Kata-kata ini disambung dengan seruan yang panjang, sesudah mana mereka, berikut
kedua wanita Iran dan tukang belinya, begitu juga si empat saudagar permata,
yang mukanya pucat pasi, tanpa berkata suatu apa, terus saja ngeloyor keluar
dari kuburan itu. Thio Tan Hong tertawa.
"Dua saudara itu benar-benar ada orang-orang aneh!" katanya. "Sayang mereka tak
dapat dihitung sebagai orang-orang gagah! Eh, saudara kecil....."
Baharu ia hendak tanya In Loei, atau ia terhenti karena kupingnya segera
mendengar suara meringkiknya kuda di luar pintu kuburan, menyusul mana kedua
kuda mereka, bergantian lari masuk ke dalam kuburan.
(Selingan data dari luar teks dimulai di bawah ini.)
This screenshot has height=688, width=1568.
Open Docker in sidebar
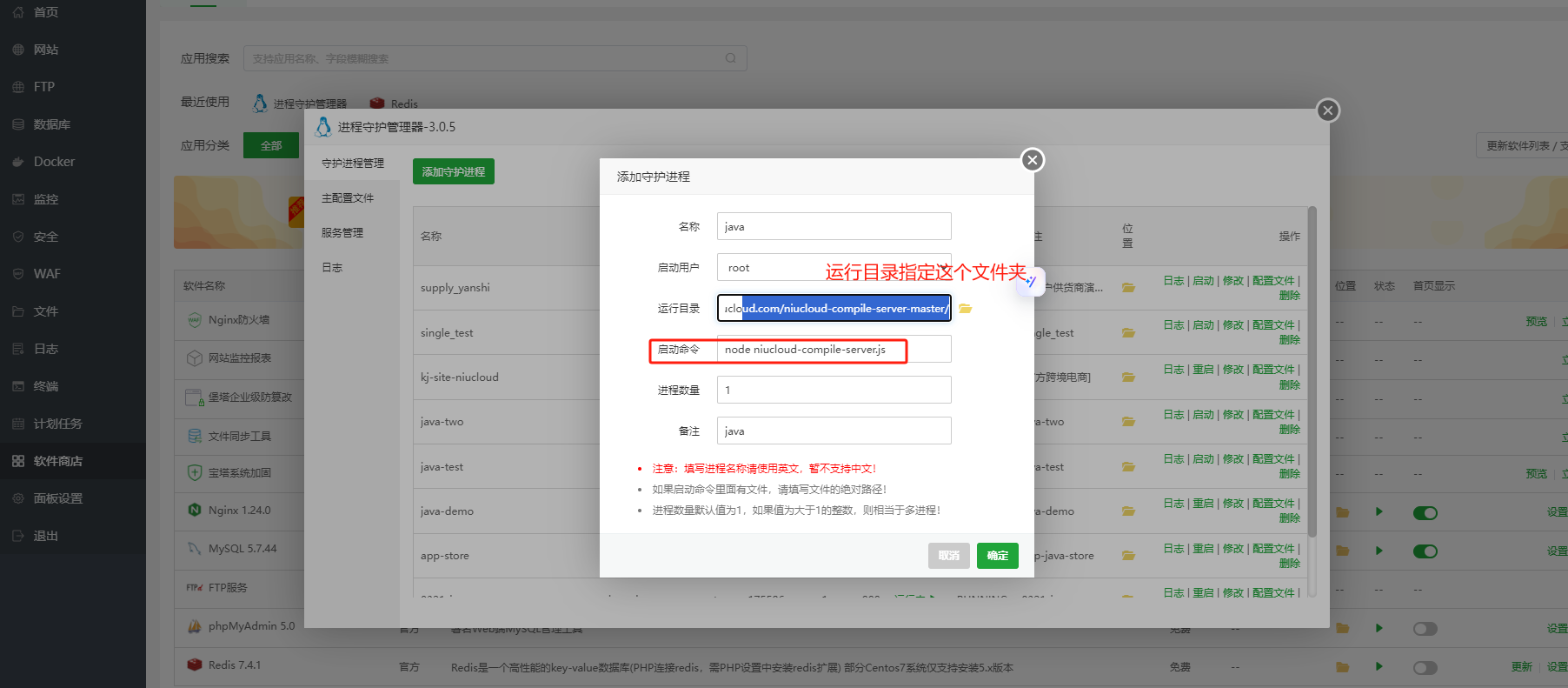(54, 162)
Sebab Hek Pek Moko menepati
janji, mereka sudah mengobati kedua kuda itu, yang terus mereka lepas untuk
dikembalikan kepada pemilik-pemiliknya. Kuda putih yang masuk terlebih dahulu,
berjingkrakan, dia jilati majikannya.
In Loei segera hampiri kudanya, untuk diusap-usap lehernya.
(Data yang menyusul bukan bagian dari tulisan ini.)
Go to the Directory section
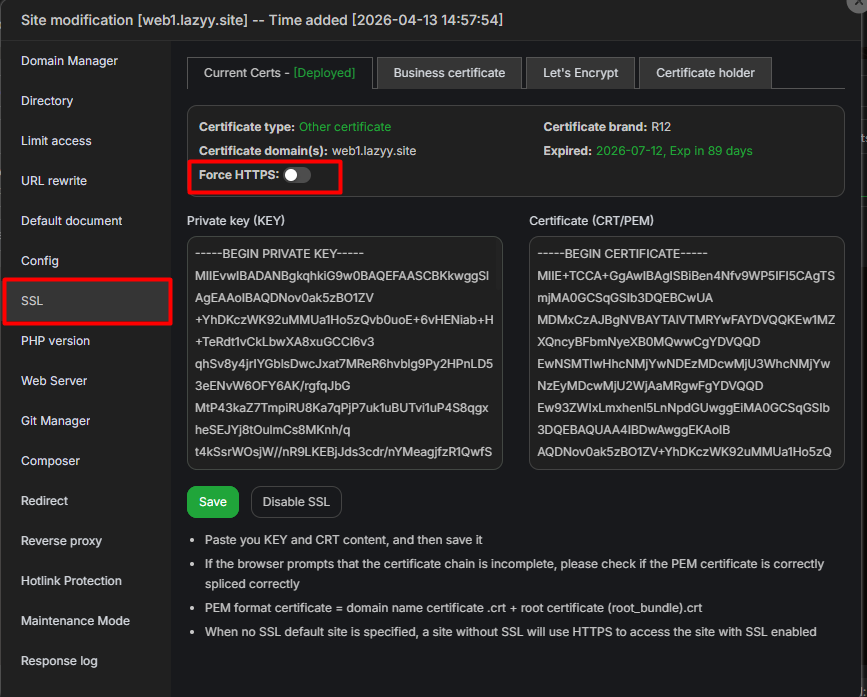The image size is (867, 697). pyautogui.click(x=47, y=101)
"Kudaku yang baik, kau disiksa makhluk aneh itu!..... katanya. "Eh, toako....."
Ia berhenti dengan tiba-tiba, sedang sebenarnya hendak ia tanya Thio Tan Hong
dari mana dia dapatkan ilmu silat pedangnya itu. Ia berhenti karena tibatiba
saja ia rasakan dadanya sesak.
Thio Tan Hong berpaling dengan segera, hingga ia tampak muka orang. Ia kaget.
"Eh, saudara kecil, apakah tadi kau kena terpukul tangannya Pek Moko?" ia tanya.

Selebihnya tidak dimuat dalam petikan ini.